> [TEXT SEGMENT]

Tuesday, 22 January 2013

on the occult underpinnings of the OWC


barbarosa:
Sethur wrote in Reply 226: "I have no doubt many groups were experimenting with Murray as a practical guide - most notably the Order of Woodcraft Chivalry from 1927-7 but the agenda behind the Lugh corpus is to try to date Trad Craft to before Murray by picking on a local cunning man first noted as such in the 1950's and going 'Aha.  He was one of us!  We predate Murray and Gardner!  We're the real thing, you are't (sic), nah nah neh nah nah!'"

Histrionics aside, Sethur is entitled to his opinions.  The problem is that it is he who contradicts himself about the Pickingill material.

Sethur was the editor of the defunct Aisling magazine which argued that the Order of Woodcraft Chivalry, the Woodcraft Folk, and the Kibbo Kift Kindred were the true progenitors of Gardnerian Wicca.  He explained in his editorial (Aisling No. 8): "A combination of Gareth Medway, Dr Ronald Hutton, Terry Baker and myself have been working for years,... on the origins of Wicca...  Suffice it to say that the origins of Gardnerian Wicca have been fixed with 99% certainty - only certain details may be fuzzy;..." (page 3, Aisling No. 8)

The article Woodcrafting the Art of magic claimed on page 14 of Aisling No. 8: "The Chivalry, like so many groups, split into factions, each of which was carrying out rites at night in the New Forest in 1938 and no doubt into the war itself.  So there is no doubt the New Forest Coven existed after all.  Which one Gardner encountered is difficult to know, and the final stage of investigation will also be the most tedious, which is why I have published now - but I have no doubt that the so-called Pickingill Covens of which the Lugh letters tell were in fact Woodcraft Chivalry or adult Woodcraft Folk groups."

> [RECORDS]
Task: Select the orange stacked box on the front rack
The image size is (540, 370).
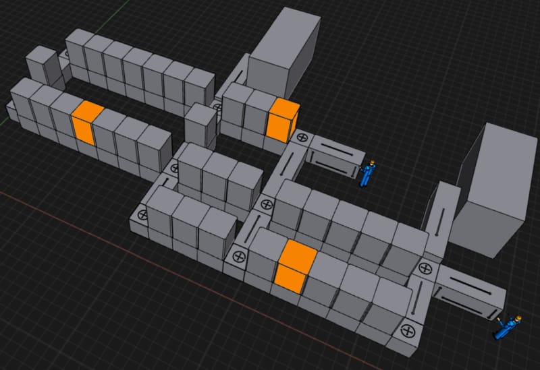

==

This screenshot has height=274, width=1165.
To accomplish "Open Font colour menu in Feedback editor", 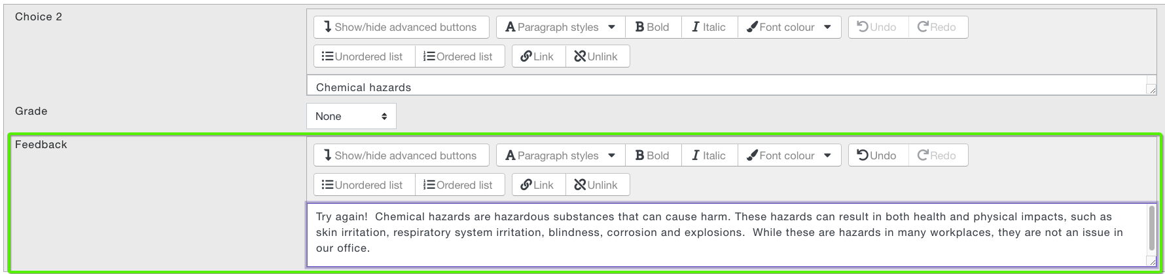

> [REQUESTS]
A - Reproduce the blog post on the Order of Woodcraft Chivalry word for word, everything from "Sethur was the" down to "3, Aisling No. 8)".
B - Summarize the blog post on the Order of Woodcraft Chivalry in two sentences.

> [SOLUTION SET]
A -
Sethur was the editor of the defunct Aisling magazine which argued that the Order of Woodcraft Chivalry, the Woodcraft Folk, and the Kibbo Kift Kindred were the true progenitors of Gardnerian Wicca.  He explained in his editorial (Aisling No. 8): "A combination of Gareth Medway, Dr Ronald Hutton, Terry Baker and myself have been working for years,... on the origins of Wicca...  Suffice it to say that the origins of Gardnerian Wicca have been fixed with 99% certainty - only certain details may be fuzzy;..." (page 3, Aisling No. 8)

B - The post quotes Sethur's charge that the Lugh corpus seeks to date Traditional Craft to before Murray and Gardner by claiming a local cunning man as one of its own, and it argues that Sethur himself is the one who contradicts himself about the Pickingill material. As evidence, it notes that Sethur edited Aisling magazine, which argued that the Order of Woodcraft Chivalry, the Woodcraft Folk, and the Kibbo Kift Kindred were the true progenitors of Gardnerian Wicca, and that an article in Aisling No. 8 asserted that the so-called Pickingill Covens were really Woodcraft Chivalry or adult Woodcraft Folk groups.